◆ **Goal of the exercise**: Report every line of the records beneath this task that holds the string "screenshot".

◆ **Supplied data**:
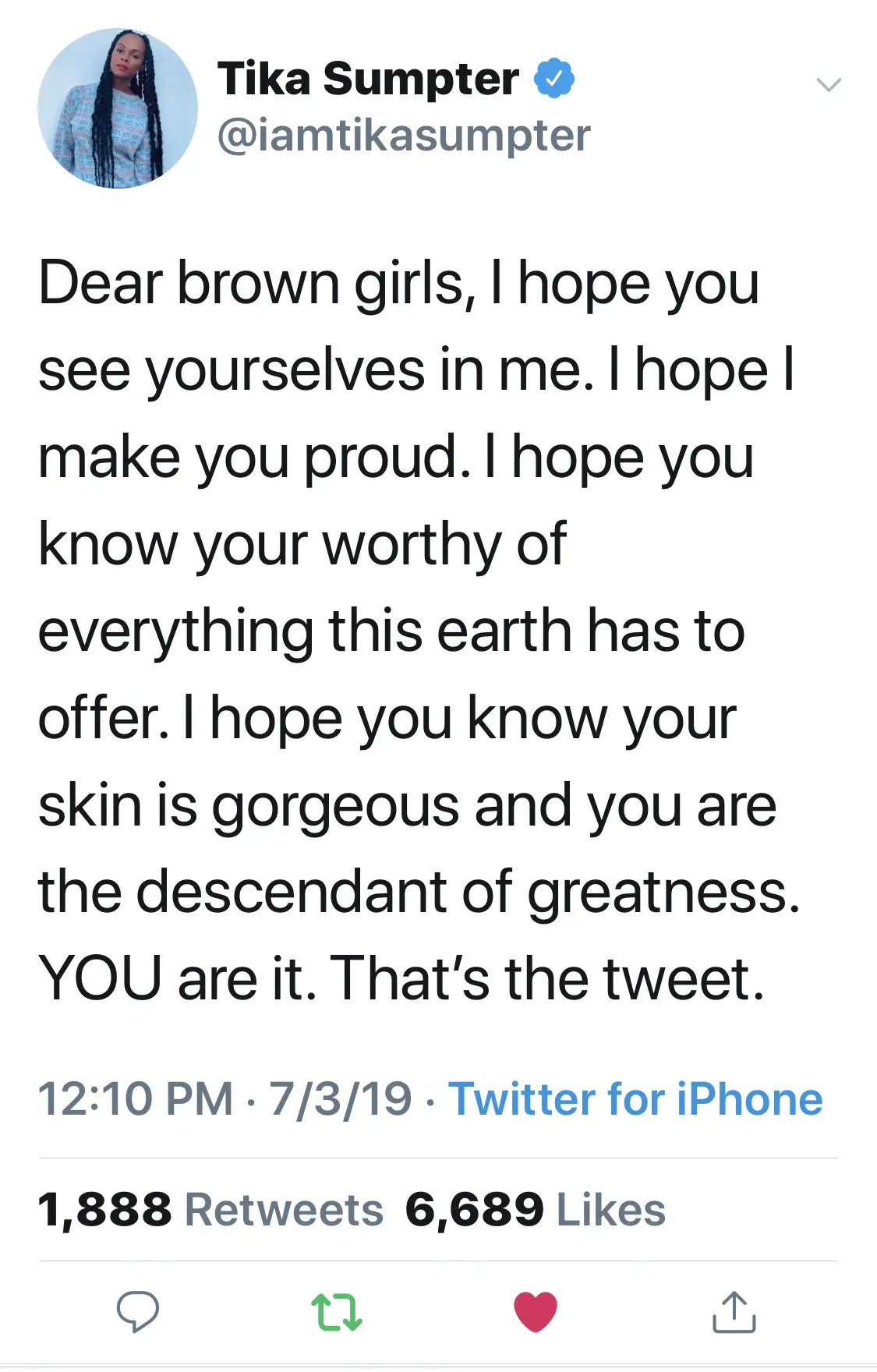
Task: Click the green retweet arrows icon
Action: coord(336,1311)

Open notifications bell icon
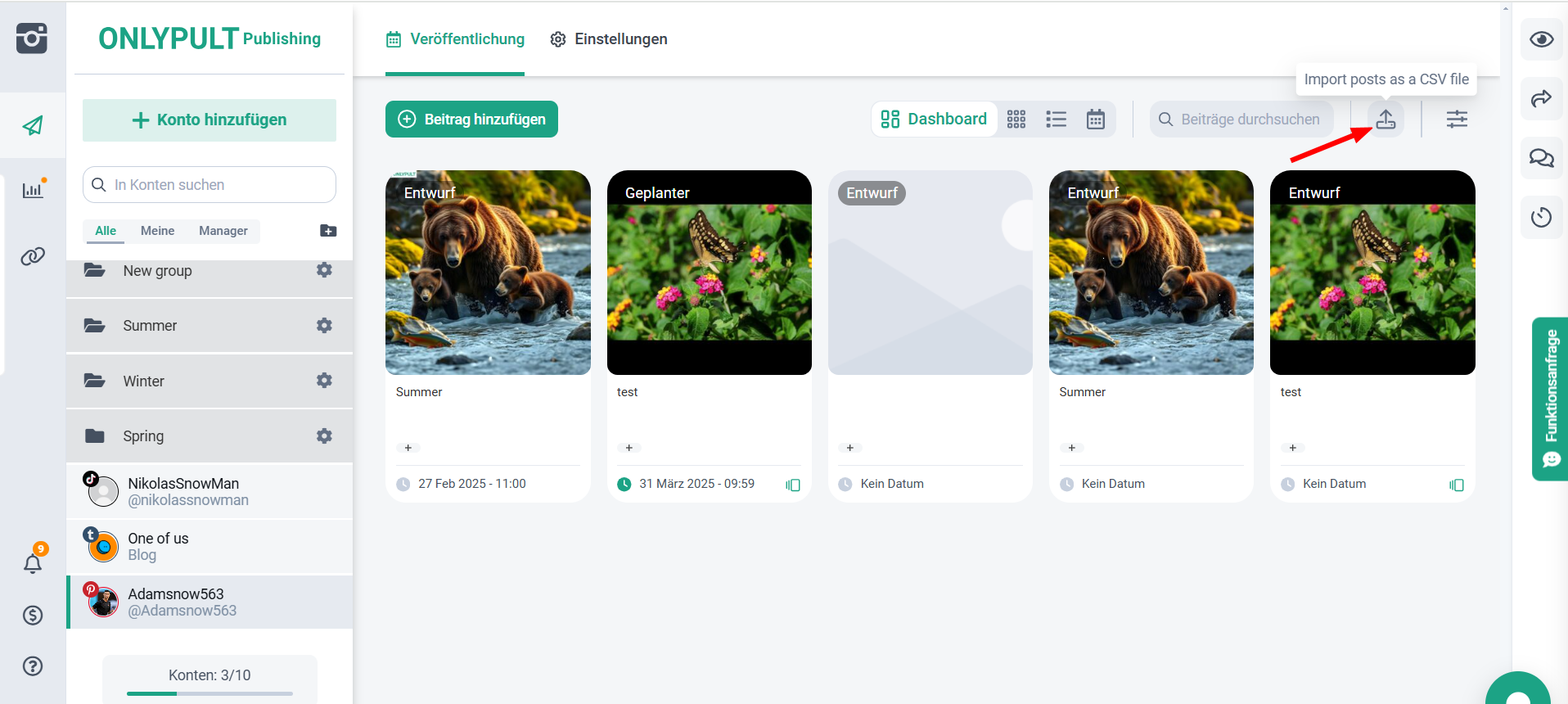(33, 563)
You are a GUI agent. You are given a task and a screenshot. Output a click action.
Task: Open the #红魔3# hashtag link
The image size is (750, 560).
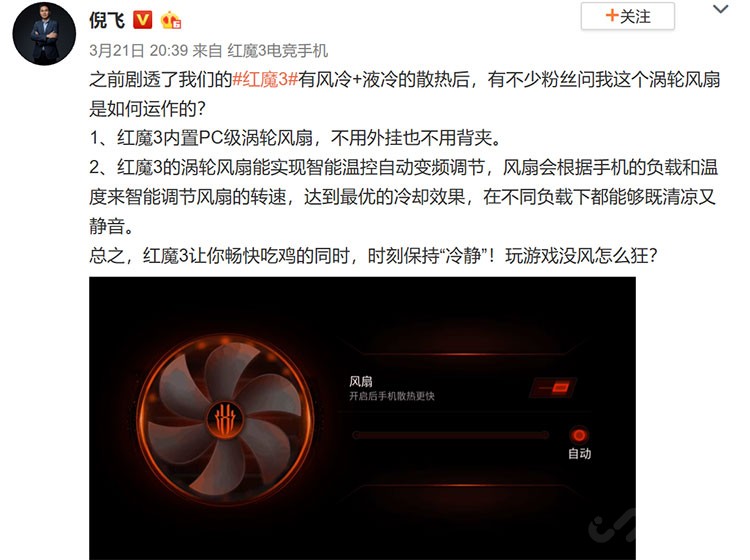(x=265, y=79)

...

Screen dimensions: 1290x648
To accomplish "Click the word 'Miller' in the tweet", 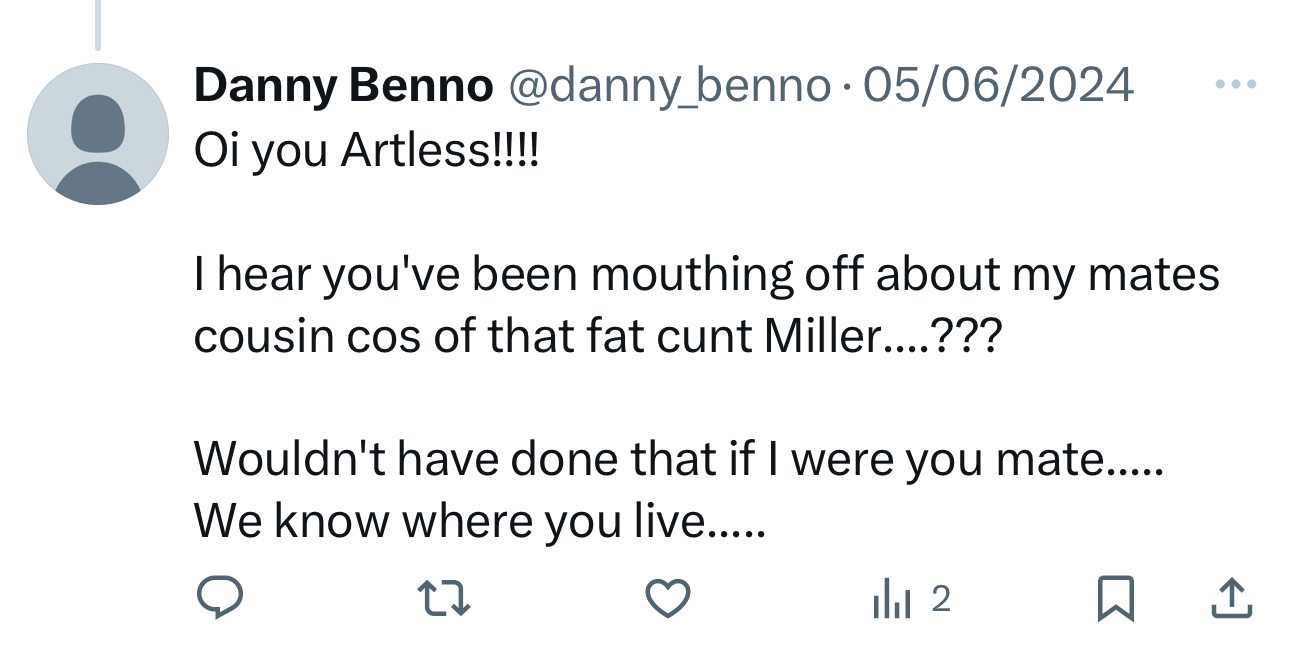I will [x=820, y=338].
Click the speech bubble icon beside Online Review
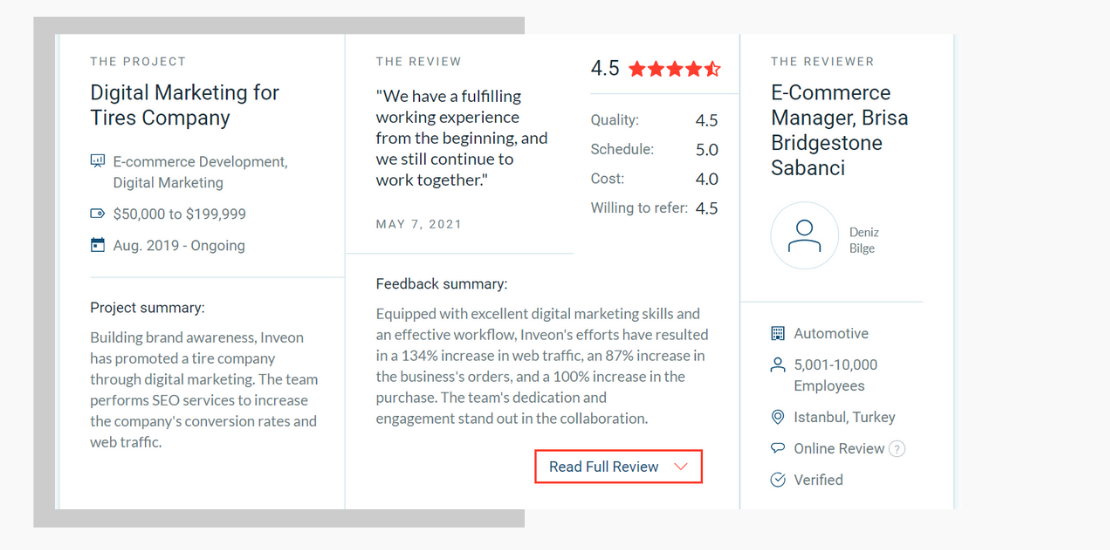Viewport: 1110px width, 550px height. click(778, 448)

--

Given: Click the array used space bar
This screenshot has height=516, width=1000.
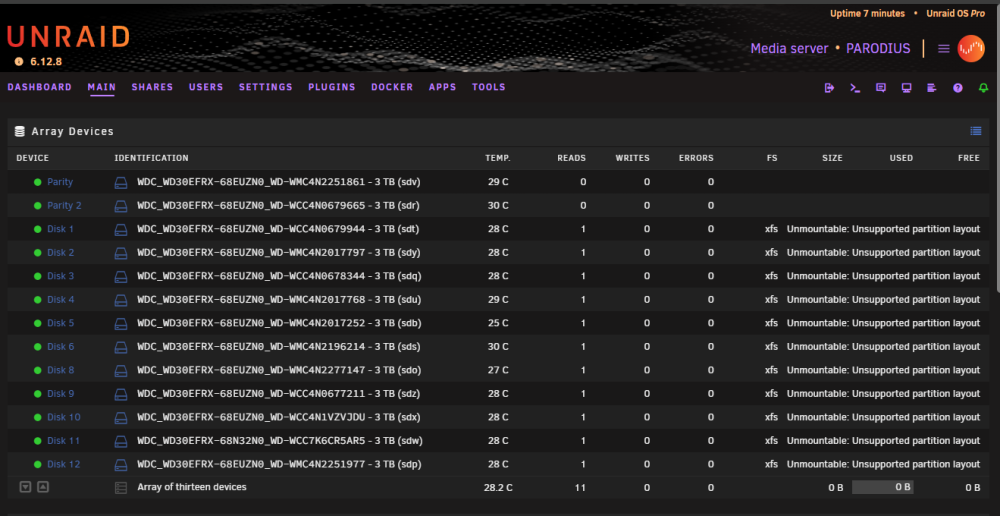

◆ **Reply**:
You are a GUI agent. You are given a task and a screenshot. Output a click action.
This screenshot has height=516, width=1000.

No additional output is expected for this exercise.